Records of locating words and elements:
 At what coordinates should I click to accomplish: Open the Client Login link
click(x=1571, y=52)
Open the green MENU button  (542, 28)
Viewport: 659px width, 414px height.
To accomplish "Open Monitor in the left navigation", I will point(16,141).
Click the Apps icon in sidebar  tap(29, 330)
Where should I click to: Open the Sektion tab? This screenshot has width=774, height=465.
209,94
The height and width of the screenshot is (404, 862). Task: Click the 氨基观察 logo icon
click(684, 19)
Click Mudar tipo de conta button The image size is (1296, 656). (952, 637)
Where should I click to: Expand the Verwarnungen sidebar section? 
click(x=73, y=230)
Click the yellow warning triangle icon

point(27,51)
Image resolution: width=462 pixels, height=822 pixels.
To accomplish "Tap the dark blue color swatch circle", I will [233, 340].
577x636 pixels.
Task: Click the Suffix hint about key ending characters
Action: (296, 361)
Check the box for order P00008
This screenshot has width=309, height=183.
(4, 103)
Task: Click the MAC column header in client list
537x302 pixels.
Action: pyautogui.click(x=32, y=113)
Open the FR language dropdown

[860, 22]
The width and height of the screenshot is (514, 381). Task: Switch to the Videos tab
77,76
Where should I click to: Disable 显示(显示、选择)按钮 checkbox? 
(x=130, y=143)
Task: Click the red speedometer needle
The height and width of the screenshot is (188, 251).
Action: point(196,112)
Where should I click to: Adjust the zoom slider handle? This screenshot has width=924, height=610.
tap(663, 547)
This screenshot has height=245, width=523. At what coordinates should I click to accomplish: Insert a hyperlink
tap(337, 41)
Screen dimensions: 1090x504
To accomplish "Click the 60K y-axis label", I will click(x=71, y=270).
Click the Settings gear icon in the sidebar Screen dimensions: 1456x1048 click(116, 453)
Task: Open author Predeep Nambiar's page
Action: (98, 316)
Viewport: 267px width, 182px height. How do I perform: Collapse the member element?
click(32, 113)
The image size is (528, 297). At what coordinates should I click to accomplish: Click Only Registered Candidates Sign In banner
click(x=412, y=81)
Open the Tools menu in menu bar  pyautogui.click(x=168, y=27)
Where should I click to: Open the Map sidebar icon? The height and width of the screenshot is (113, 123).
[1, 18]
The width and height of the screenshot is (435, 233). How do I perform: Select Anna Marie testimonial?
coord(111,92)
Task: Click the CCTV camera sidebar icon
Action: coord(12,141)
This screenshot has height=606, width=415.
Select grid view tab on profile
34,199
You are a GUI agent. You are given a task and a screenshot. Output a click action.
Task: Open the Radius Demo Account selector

• [EXERCISE INSTRUCTIONS] Could you lay out every line above as a Markdown table with the columns No. and Line, numbering the rows and skipping blank lines?

• [TASK SOLUTION]
| No. | Line |
|---|---|
| 1 |  At what coordinates should I click to accomplish: Open the Client Login link |
| 2 | click(x=1571, y=52) |
| 3 | Open the green MENU button  (542, 28) |
| 4 | Viewport: 659px width, 414px height. |
| 5 | To accomplish "Open Monitor in the left navigation", I will point(16,141). |
| 6 | Click the Apps icon in sidebar  tap(29, 330) |
| 7 | Where should I click to: Open the Sektion tab? This screenshot has width=774, height=465. |
| 8 | 209,94 |
| 9 | The height and width of the screenshot is (404, 862). Task: Click the 氨基观察 logo icon |
| 10 | click(684, 19) |
| 11 | Click Mudar tipo de conta button The image size is (1296, 656). (952, 637) |
| 12 | Where should I click to: Expand the Verwarnungen sidebar section?  |
| 13 | click(x=73, y=230) |
| 14 | Click the yellow warning triangle icon |
| 15 | point(27,51) |
| 16 | Image resolution: width=462 pixels, height=822 pixels. |
| 17 | To accomplish "Tap the dark blue color swatch circle", I will [233, 340]. |
| 18 | 577x636 pixels. |
| 19 | Task: Click the Suffix hint about key ending characters |
| 20 | Action: (296, 361) |
| 21 | Check the box for order P00008 |
| 22 | This screenshot has width=309, height=183. |
| 23 | (4, 103) |
| 24 | Task: Click the MAC column header in client list |
| 25 | 537x302 pixels. |
| 26 | Action: pyautogui.click(x=32, y=113) |
| 27 | Open the FR language dropdown |
| 28 | [860, 22] |
| 29 | The width and height of the screenshot is (514, 381). Task: Switch to the Videos tab |
| 30 | 77,76 |
| 31 | Where should I click to: Disable 显示(显示、选择)按钮 checkbox?  |
| 32 | (x=130, y=143) |
| 33 | Task: Click the red speedometer needle |
| 34 | The height and width of the screenshot is (188, 251). |
| 35 | Action: point(196,112) |
| 36 | Where should I click to: Adjust the zoom slider handle? This screenshot has width=924, height=610. |
| 37 | tap(663, 547) |
| 38 | This screenshot has height=245, width=523. At what coordinates should I click to accomplish: Insert a hyperlink |
| 39 | tap(337, 41) |
| 40 | Screen dimensions: 1090x504 |
| 41 | To accomplish "Click the 60K y-axis label", I will click(x=71, y=270). |
| 42 | Click the Settings gear icon in the sidebar Screen dimensions: 1456x1048 click(116, 453) |
| 43 | Task: Open author Predeep Nambiar's page |
| 44 | Action: (98, 316) |
| 45 | Viewport: 267px width, 182px height. How do I perform: Collapse the member element? |
| 46 | click(32, 113) |
| 47 | The image size is (528, 297). At what coordinates should I click to accomplish: Click Only Registered Candidates Sign In banner |
| 48 | click(x=412, y=81) |
| 49 | Open the Tools menu in menu bar  pyautogui.click(x=168, y=27) |
| 50 | Where should I click to: Open the Map sidebar icon? The height and width of the screenshot is (113, 123). |
| 51 | [1, 18] |
| 52 | The width and height of the screenshot is (435, 233). How do I perform: Select Anna Marie testimonial? |
| 53 | coord(111,92) |
| 54 | Task: Click the CCTV camera sidebar icon |
| 55 | Action: coord(12,141) |
| 56 | This screenshot has height=606, width=415. |
| 57 | Select grid view tab on profile |
| 58 | 34,199 |
| 59 | You are a GUI agent. You are given a task and a screenshot. Output a click action. |
| 60 | Task: Open the Radius Demo Account selector |